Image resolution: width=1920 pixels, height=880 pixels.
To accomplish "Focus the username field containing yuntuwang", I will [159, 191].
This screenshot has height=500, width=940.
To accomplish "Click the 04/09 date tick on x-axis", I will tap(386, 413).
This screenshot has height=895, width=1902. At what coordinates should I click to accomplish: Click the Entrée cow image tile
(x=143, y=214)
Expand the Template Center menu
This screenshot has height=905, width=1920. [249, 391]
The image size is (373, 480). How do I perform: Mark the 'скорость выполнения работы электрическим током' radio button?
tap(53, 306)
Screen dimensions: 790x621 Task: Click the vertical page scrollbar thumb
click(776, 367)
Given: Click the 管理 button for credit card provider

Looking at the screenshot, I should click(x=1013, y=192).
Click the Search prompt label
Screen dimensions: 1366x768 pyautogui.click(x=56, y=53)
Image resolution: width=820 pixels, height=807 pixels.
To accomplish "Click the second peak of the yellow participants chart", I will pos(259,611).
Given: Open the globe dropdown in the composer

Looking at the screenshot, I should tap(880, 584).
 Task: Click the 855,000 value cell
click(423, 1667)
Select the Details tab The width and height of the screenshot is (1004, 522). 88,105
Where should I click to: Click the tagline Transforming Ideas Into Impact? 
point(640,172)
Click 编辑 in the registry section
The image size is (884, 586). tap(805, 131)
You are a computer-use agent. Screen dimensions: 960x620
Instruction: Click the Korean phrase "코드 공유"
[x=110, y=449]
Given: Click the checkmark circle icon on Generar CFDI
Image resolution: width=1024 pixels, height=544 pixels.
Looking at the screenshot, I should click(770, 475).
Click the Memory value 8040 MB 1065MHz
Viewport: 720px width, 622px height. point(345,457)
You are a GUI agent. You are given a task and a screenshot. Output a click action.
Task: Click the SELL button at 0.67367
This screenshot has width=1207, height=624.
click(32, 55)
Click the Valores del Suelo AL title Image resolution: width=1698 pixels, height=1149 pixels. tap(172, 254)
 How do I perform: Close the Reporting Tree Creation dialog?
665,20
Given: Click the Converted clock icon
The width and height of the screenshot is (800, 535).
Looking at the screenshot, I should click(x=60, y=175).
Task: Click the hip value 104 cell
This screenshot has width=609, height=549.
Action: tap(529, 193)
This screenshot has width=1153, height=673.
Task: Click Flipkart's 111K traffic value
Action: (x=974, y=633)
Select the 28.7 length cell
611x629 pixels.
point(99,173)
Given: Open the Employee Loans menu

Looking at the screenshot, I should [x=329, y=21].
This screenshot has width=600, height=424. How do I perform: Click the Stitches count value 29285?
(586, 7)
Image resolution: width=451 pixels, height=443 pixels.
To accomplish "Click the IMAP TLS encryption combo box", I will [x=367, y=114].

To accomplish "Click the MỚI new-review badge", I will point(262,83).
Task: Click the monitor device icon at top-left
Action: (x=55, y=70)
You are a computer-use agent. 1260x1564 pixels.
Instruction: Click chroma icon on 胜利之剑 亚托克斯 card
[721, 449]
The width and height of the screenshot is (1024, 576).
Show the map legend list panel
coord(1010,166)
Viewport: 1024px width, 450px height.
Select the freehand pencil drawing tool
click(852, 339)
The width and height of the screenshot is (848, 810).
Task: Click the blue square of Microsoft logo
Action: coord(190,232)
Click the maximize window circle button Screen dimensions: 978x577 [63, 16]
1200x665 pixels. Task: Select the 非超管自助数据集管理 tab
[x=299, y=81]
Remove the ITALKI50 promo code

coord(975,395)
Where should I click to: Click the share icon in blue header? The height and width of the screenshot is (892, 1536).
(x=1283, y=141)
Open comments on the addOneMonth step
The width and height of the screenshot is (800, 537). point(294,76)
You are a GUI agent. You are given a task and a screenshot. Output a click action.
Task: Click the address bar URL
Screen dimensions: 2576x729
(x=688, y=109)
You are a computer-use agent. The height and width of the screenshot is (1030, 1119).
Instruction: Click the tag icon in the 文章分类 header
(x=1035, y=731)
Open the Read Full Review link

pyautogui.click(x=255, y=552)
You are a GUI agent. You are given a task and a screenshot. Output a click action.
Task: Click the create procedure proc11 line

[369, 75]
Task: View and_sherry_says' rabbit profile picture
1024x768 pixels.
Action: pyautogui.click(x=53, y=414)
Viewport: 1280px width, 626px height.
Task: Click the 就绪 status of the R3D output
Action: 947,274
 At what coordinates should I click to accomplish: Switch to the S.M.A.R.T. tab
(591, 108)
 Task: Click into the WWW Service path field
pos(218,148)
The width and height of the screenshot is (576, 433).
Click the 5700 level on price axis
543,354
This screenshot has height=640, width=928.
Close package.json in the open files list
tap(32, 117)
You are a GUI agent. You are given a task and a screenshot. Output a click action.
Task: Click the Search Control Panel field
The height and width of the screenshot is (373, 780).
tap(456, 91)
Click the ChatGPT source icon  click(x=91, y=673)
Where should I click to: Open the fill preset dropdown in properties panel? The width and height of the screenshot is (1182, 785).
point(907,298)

○ ○ ○

- HOW TO COMPLETE THIS TASK:
The line containing "Click the ChatGPT" marks the start; retype it and each line after it through the end of the records above, exactly.

- RESPONSE AREA:
Click the ChatGPT source icon  click(x=91, y=673)
Where should I click to: Open the fill preset dropdown in properties panel? The width and height of the screenshot is (1182, 785).
point(907,298)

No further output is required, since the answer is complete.